[PROVIDED ENTRIES Boundary: Start]

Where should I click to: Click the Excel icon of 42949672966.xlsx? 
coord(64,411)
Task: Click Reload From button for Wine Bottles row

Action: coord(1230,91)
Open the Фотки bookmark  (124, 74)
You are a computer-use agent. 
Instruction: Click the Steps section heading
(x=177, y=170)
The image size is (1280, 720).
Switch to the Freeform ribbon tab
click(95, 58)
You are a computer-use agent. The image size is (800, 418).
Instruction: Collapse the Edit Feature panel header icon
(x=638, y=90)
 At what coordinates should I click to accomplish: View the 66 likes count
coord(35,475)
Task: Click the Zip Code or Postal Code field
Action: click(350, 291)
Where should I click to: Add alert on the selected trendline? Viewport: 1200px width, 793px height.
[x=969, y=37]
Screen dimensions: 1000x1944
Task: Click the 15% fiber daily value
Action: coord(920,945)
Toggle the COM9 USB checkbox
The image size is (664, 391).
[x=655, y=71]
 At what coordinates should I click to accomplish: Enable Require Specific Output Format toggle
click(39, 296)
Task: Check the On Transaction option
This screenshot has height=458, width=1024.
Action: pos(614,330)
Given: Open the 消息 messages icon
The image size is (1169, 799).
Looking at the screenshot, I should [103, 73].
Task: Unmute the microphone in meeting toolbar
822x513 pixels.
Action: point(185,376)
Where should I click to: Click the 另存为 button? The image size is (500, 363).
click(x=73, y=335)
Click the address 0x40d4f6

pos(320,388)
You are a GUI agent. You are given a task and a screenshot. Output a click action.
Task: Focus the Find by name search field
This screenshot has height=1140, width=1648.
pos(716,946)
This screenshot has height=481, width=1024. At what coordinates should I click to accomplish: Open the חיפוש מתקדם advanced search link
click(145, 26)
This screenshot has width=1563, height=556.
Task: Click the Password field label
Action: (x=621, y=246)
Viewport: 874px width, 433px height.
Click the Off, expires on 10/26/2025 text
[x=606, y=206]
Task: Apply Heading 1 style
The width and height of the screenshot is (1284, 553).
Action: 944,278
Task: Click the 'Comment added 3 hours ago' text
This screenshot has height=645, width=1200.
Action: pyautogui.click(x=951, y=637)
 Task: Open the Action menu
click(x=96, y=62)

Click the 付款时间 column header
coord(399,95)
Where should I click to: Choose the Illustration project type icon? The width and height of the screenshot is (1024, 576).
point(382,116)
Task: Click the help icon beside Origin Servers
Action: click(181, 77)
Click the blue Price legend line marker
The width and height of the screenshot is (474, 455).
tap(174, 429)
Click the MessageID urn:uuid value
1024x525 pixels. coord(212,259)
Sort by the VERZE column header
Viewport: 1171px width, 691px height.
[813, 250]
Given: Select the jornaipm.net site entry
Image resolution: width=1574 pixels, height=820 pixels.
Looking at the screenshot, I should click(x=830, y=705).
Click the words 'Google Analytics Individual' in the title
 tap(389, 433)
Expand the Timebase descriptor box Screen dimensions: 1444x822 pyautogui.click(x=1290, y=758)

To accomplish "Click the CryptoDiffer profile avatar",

[PROVIDED ENTRIES Boundary: End]

Copy, without any change, the lines above from the one containing "Expand the Timebase" to the end, both ends included. Add nothing else.

**WRITTEN REPLY:**
Expand the Timebase descriptor box Screen dimensions: 1444x822 pyautogui.click(x=1290, y=758)

To accomplish "Click the CryptoDiffer profile avatar",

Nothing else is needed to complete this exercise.